起き上がる気力もないまま、空を見上げてぼんやりと思う。


……ああ、今日もまた地面と情熱的にハグしてたらしい。

やがて億劫に半身を起こすと、遠くにグルーディオ城の外壁が見えた。


「……いてて。マジでアバラ逝ったか?」


アバラを押さえながら、俺――レイジはため息をついた。


ここは《《リムリア・オンライン》》。

かつてはゲームだった。だが今は、ただの現実だ。

ログアウトもなければ、再挑戦もない。

死ねば終わり、痛みは本物。

笑えねぇ“仮想世界ごっこ”が、現実になっちまった。


文明はとうに崩壊し、法律は意味を失った。

今のこの世界で生き抜く術は、二つだけ。


――モンスターを狩るか、誰かを叩き潰してその上に立つか。


すべては、《レベル》と《装備グレード》。

それが、この世界の“絶対ルール”だ。



「で、昨日はって言うと、またアホみたいなことをだな――」


狩場で、新米丸出しのエルフ娘がEランクモンスター・バジリスクに追いかけられてた。

もう絵に描いたようなドジっ子で、転ぶわ石につまづくわ、それでも必死に「だ、大丈夫!」って自分に言い聞かせてる。
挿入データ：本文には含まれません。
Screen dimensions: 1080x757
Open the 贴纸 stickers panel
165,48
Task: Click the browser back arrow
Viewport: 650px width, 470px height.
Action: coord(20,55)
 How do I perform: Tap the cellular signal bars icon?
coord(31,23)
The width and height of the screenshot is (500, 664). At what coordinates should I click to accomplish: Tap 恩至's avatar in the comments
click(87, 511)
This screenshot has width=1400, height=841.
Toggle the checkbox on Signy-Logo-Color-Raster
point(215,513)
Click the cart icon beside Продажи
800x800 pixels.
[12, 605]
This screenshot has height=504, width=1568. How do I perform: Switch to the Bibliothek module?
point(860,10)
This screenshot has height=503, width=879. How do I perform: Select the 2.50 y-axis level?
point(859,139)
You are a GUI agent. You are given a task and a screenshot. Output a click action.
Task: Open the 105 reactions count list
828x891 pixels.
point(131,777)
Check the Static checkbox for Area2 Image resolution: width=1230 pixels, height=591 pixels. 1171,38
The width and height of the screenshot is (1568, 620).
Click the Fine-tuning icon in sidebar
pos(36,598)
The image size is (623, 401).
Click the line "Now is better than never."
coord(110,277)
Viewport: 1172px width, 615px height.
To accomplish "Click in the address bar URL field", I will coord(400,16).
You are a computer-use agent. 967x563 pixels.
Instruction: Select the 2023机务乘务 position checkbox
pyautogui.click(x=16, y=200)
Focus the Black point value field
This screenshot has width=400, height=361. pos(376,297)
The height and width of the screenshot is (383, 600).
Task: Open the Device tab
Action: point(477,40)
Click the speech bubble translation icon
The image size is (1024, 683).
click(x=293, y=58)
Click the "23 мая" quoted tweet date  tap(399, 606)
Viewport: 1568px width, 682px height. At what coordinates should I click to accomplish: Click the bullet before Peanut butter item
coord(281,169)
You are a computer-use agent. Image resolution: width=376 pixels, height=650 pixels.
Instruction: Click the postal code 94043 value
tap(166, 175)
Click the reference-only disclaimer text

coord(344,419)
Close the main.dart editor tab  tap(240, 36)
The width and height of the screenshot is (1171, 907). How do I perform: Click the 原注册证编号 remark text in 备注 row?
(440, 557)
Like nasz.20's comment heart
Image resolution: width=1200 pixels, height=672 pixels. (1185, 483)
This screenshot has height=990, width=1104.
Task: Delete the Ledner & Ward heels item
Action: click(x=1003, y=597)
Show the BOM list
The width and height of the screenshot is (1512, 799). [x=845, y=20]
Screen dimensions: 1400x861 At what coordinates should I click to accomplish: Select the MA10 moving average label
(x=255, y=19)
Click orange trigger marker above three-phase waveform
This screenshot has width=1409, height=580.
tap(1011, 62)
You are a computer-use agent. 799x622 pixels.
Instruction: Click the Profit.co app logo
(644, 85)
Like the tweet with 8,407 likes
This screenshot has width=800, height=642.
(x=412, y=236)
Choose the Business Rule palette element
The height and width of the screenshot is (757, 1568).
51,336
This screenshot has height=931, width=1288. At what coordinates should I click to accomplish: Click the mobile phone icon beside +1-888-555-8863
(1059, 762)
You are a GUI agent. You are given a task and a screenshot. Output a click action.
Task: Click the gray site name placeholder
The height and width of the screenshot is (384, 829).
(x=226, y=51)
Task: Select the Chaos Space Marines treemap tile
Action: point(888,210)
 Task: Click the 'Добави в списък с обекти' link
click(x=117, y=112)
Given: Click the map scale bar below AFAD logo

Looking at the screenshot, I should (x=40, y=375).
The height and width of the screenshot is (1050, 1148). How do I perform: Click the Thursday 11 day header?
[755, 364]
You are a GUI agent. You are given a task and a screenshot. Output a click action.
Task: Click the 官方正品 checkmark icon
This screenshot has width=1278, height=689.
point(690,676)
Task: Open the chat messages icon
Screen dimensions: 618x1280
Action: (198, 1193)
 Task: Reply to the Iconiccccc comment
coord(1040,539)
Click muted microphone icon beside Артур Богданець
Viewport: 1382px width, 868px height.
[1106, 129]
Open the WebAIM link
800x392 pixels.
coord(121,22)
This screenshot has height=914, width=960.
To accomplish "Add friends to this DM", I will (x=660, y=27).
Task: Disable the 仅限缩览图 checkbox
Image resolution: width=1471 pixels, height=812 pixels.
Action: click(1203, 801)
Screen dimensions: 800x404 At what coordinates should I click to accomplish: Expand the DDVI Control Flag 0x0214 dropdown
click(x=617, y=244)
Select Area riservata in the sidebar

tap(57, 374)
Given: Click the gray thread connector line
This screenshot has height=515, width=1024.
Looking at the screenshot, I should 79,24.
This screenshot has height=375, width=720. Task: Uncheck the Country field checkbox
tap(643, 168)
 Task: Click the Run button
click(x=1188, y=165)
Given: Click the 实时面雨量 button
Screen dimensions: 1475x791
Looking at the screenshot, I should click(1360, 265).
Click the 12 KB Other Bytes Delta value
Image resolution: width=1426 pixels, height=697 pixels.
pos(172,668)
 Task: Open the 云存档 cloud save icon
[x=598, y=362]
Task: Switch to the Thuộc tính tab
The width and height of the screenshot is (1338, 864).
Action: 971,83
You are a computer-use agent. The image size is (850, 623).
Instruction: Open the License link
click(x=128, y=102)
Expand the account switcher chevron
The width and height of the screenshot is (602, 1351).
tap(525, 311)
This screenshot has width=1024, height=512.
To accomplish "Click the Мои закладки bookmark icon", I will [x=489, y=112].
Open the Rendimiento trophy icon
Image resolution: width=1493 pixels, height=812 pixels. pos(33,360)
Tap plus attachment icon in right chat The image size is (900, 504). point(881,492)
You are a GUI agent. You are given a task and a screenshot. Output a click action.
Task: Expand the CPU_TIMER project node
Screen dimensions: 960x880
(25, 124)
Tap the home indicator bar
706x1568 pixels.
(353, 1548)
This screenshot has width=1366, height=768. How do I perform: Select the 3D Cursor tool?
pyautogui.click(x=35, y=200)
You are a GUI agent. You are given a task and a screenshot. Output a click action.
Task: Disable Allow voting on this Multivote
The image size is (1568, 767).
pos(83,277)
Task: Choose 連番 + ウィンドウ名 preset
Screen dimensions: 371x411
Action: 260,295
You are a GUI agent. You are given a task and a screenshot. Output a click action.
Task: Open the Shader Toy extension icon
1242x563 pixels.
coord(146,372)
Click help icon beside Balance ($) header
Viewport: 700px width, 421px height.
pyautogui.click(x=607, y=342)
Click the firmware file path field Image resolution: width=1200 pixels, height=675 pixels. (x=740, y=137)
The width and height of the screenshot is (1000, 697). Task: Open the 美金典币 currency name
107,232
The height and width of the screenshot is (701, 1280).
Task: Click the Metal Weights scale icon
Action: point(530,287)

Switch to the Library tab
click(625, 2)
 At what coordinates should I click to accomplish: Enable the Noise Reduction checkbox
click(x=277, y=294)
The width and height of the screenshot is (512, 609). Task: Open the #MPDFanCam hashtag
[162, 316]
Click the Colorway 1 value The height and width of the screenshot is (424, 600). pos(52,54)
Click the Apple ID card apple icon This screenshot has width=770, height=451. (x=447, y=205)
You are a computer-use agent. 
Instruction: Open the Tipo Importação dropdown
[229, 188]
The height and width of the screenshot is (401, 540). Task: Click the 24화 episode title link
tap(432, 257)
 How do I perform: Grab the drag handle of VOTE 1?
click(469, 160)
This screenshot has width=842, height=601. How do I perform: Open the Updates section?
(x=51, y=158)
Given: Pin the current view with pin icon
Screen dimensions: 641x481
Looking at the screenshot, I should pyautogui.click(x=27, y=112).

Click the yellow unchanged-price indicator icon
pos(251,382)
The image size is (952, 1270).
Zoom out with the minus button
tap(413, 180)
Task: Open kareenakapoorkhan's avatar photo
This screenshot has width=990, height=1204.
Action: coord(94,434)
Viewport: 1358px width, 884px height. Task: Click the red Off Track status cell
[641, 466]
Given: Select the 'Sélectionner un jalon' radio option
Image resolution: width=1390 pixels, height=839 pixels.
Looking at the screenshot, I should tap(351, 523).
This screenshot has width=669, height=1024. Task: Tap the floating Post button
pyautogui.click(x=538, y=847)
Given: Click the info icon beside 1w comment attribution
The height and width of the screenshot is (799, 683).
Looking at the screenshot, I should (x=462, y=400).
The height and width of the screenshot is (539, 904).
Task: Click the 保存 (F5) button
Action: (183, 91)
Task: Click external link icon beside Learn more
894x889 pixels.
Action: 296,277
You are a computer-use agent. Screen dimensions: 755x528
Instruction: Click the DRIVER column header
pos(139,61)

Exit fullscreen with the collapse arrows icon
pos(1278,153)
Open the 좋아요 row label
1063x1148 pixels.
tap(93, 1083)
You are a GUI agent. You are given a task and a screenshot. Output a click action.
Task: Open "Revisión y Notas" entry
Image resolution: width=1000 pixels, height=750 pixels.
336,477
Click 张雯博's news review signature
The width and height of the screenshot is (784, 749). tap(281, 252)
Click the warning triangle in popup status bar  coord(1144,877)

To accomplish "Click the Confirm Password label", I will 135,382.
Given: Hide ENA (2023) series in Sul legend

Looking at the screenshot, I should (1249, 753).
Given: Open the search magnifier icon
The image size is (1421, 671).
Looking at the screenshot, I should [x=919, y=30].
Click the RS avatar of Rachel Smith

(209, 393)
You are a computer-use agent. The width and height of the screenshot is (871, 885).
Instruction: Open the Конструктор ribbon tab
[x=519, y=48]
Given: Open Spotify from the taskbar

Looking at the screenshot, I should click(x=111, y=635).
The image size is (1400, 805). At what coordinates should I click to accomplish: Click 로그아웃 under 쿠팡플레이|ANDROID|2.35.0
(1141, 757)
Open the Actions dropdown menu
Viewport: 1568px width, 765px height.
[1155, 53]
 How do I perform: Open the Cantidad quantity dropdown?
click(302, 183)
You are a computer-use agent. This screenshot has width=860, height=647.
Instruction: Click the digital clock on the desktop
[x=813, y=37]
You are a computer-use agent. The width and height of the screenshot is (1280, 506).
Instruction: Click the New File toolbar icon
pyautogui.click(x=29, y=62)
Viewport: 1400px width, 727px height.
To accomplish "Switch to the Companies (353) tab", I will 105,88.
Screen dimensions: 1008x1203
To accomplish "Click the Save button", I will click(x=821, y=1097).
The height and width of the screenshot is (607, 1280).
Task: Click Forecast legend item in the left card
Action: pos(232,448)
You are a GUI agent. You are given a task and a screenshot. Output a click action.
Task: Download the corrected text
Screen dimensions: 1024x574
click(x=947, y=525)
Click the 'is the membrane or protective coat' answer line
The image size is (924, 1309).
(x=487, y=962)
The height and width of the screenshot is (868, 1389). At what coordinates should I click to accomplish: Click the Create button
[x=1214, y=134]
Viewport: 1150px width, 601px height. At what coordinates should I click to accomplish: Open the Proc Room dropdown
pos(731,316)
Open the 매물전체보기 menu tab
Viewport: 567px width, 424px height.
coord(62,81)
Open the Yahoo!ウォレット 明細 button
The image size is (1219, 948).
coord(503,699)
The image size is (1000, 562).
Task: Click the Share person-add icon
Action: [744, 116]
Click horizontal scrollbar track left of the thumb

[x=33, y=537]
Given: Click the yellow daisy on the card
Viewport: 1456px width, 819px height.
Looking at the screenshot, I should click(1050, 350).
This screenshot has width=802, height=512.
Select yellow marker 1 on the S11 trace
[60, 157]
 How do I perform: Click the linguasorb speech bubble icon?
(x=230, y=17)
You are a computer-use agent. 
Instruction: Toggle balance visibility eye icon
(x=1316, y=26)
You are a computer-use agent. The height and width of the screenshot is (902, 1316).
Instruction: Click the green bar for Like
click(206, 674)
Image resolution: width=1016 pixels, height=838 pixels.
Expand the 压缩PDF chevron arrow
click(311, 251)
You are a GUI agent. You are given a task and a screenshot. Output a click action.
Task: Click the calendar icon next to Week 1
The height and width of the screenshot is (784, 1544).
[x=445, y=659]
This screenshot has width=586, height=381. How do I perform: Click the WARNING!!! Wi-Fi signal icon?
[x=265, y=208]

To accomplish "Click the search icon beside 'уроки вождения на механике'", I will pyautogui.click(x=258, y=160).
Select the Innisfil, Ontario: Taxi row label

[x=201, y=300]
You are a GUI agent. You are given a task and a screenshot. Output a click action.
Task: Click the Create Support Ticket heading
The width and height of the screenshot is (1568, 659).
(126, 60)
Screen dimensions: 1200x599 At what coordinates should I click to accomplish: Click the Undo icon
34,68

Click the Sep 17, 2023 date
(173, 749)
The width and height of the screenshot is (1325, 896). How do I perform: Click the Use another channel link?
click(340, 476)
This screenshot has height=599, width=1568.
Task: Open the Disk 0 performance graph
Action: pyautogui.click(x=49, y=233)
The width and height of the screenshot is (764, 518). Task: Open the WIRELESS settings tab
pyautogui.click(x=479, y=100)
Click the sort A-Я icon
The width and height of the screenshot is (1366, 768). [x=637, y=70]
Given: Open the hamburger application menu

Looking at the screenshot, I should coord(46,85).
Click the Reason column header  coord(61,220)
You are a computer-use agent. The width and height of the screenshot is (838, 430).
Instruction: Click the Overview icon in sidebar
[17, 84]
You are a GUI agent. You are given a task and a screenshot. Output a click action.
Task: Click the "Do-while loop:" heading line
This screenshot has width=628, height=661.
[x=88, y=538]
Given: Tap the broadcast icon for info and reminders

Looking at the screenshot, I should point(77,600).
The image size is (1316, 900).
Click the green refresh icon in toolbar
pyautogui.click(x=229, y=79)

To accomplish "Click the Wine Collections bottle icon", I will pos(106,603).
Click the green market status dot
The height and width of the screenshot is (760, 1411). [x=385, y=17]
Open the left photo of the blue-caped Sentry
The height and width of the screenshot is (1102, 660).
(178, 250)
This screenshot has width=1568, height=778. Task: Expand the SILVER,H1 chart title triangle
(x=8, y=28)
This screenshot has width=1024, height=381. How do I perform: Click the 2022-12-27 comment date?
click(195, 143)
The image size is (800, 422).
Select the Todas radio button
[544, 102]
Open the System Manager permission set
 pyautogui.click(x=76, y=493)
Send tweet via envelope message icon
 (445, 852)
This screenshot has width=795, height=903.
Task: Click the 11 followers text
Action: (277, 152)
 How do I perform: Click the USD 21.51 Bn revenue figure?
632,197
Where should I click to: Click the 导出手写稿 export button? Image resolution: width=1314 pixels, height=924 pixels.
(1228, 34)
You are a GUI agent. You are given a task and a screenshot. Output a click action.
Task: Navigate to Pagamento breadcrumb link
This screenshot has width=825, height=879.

見てられなくなって、俺は正義の味方ムーブをかました。


「これが最弱流・正義の一閃だぁっ!」


片手剣を振り抜いて、キメ顔ターン――のはずが。


「ふはっ!? 横からはズルいだろぉぉ!」


二体目のバジリスク。アバラがバキバキに砕ける、実に見事な空中回転を披露した。


地面に落ちたまま振り返れば、エルフ娘が泣きそうな顔でファイヤーボールを構えてる。


「ちょっ、まっ――そこ俺の尻だぁぁ!」


――ドカン!


「ぎゃあああ! 尻がっ、俺の尻がああぁぁぁ!」


尻をパンパン叩きながら地獄の痛みにのたうつ間にも、バジリスクの追撃。

そして、またしても地面と再会。


「それやめてぇぇぇっ!」


泣きそうな顔で、さらにファイヤーボールを構える彼女を、ギリギリで制止した。


そして俺は、這いつくばりながらバジリスクの足を切り裂いた。ズルいが勝ちだ。これでも盟主だ。 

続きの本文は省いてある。